A reduce runs on half the processes of its parent unit when running in parallel. The data is partitioned among the processes running reduce based on the key. The number of processes and the partitioning function can be changed using prll expressions.

reduceAll

The reduce applies the function successively for each row, however if the reduce operation needs to have all the rows at once then reduceAll is the option. The input parameters of the function can be vector of tuple of key types followed by vector of tuple of value types or vector of key columns and value column types or const refs of these e.g. if 1st, 2nd and 3rd columns are char, int and float, the function for reduceAll<3,1> can be any of the following:

  • fn(vector, vector, vector)
  • fn(const vector&, const vector&, const vector&)
  • fn(vector<tuple<float, char», vector<tuple>)
  • fn(const vector<tuple<const float&, const char&»&, const vector<tuple<const int&»&)

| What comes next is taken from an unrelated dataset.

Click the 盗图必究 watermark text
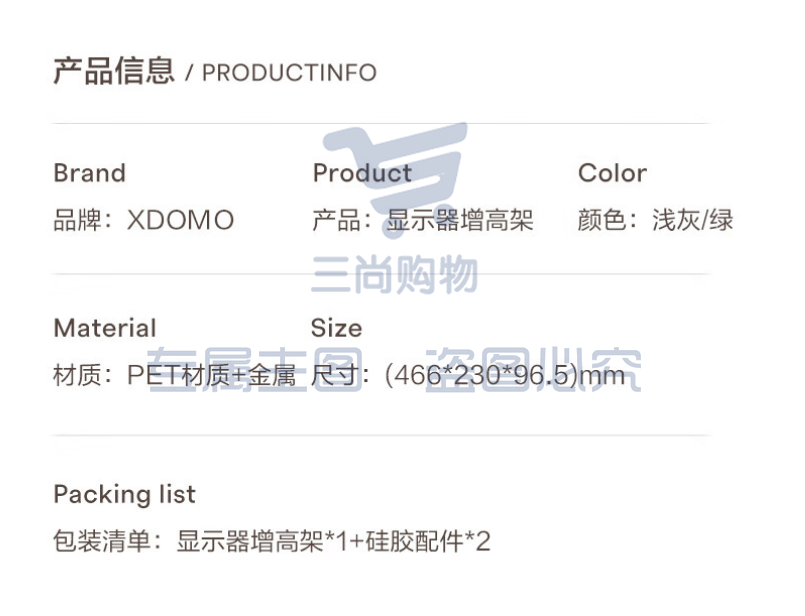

Since, vectors can be a bit expensive to copy, the use of const refs can be very efficient. The reduceAll has all other properties similar to reduce. ReduceAll buffers the rows and can be slower than reduce.

  • Properties:
    1. prll
    2. dump
    3. cols
    4. colsDrop
    5. segmented
    6. adjacent
    7. bunch

The adjacent(n) property keeps only n number of rows in the buffer for each key. Every time a new row arrives for a key, the oldest row is removed, new row is inserted and the function is called with new vector having n - 1 number of prior rows and one new row. This type of operation is helpful for many tasks such as central difference, directions from a positions trajectory etc. The bunch(n) property calls the function with n number of new rows each time that many rows arrive, the last call to the function is with whatever rows are left and may have lesser number of rows.

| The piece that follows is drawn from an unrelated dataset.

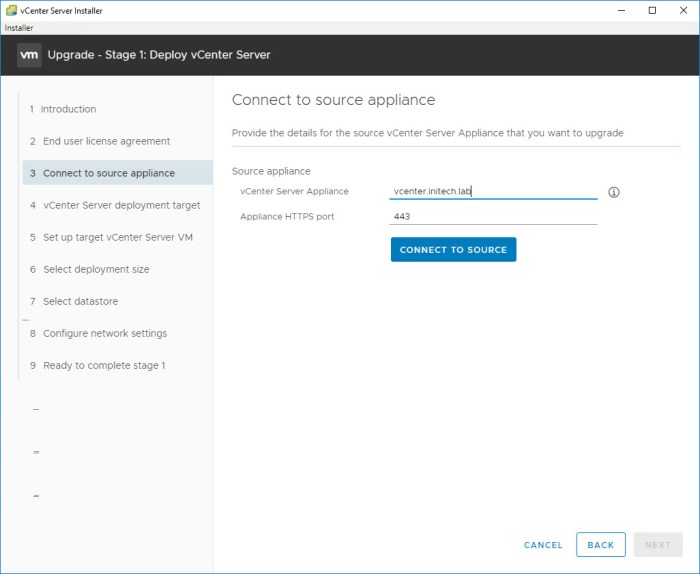Select Connect to source appliance step
The width and height of the screenshot is (700, 574).
tap(108, 173)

Reduction operations keep the results for each key in buffer till the end of data. However, if we can guarantee about ordering of data on key columns then the reduction operation can flush the results of a key to the next unit before end of data. In other words if we know that data is arranged in such a way that all the rows with the same keys are next to each other then the reduce only holds data for the current key and as soon as a new key appears it sends the results for the existing key to the next unit. It is very common to have segmented data especially in simulations and experiments.

zip

This is similar to functional programming zip (with key) or relational data-base join. It zips two streams together. It takes as argument the other flow object as returned from build or run argument. The default output is all the columns of first stream followed by all the columns of the second stream. However, column selection can be used as with other units to select columns to output. Key can be provided for both the strems together or separately as shown in the demoZip example.